The choice of the Almone for this ceremony was inspired by events supposedly surrounding the arrival of the cult of Cybele to the city. The sacred stone was brought to Rome in 204 BC, during the Second Punic War, upon the recommendation of the Sibylline Books. While the ship bearing the stone was navigating the Tiber, it became beached near the area where the Almone flowed into the larger river. The ship was able to sail again only after a ritual of purification was completed. The ceremony therefore alluded to, even if it did not reenact, Cybele's original arrival in the city.

Based on the discovery of a small tuff basin in the Temple of Magna Mater on the Palatine, some have hypothesized that the ritual bathing of the black stone originally occurred there, and that its annual journey to the Almone was only begun during the reign of Augustus. Whatever the case, there is evidence for some kind of shrine connected to Cybele on the Almone, although it seems to have been closer to the Via Appia than the place where the stream flowed into the Tiber.

The lavatio was carried out until AD 389, when pagan rites were abolished in favor of Christianity.

= DATA SHOWN =
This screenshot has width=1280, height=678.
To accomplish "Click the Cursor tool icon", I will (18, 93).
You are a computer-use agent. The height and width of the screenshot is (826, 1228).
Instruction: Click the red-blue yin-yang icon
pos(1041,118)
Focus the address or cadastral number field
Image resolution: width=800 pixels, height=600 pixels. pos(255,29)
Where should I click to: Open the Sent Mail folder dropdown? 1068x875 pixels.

= USING THE INFORMATION =
**1.** In the passage on the Almone ritual, retype everything from "The choice of" down to "in the city.".
**2.** Condense the paragraph of the passage on the Almone ritual that begins "The choice of the Almone" into a shorter version that keeps its main facts.

= RESPONSES TO THE EXERCISE =
**1.**
The choice of the Almone for this ceremony was inspired by events supposedly surrounding the arrival of the cult of Cybele to the city. The sacred stone was brought to Rome in 204 BC, during the Second Punic War, upon the recommendation of the Sibylline Books. While the ship bearing the stone was navigating the Tiber, it became beached near the area where the Almone flowed into the larger river. The ship was able to sail again only after a ritual of purification was completed. The ceremony therefore alluded to, even if it did not reenact, Cybele's original arrival in the city.

**2.** The Almone was chosen for the ceremony because of events said to have accompanied the arrival of Cybele's cult in Rome. On the advice of the Sibylline Books, the sacred stone was brought to Rome in 204 BC, during the Second Punic War. As its ship traveled up the Tiber, it ran aground near the Almone's mouth and could sail again only after a purification ritual. The ceremony thus alluded to, though did not reenact, Cybele's arrival.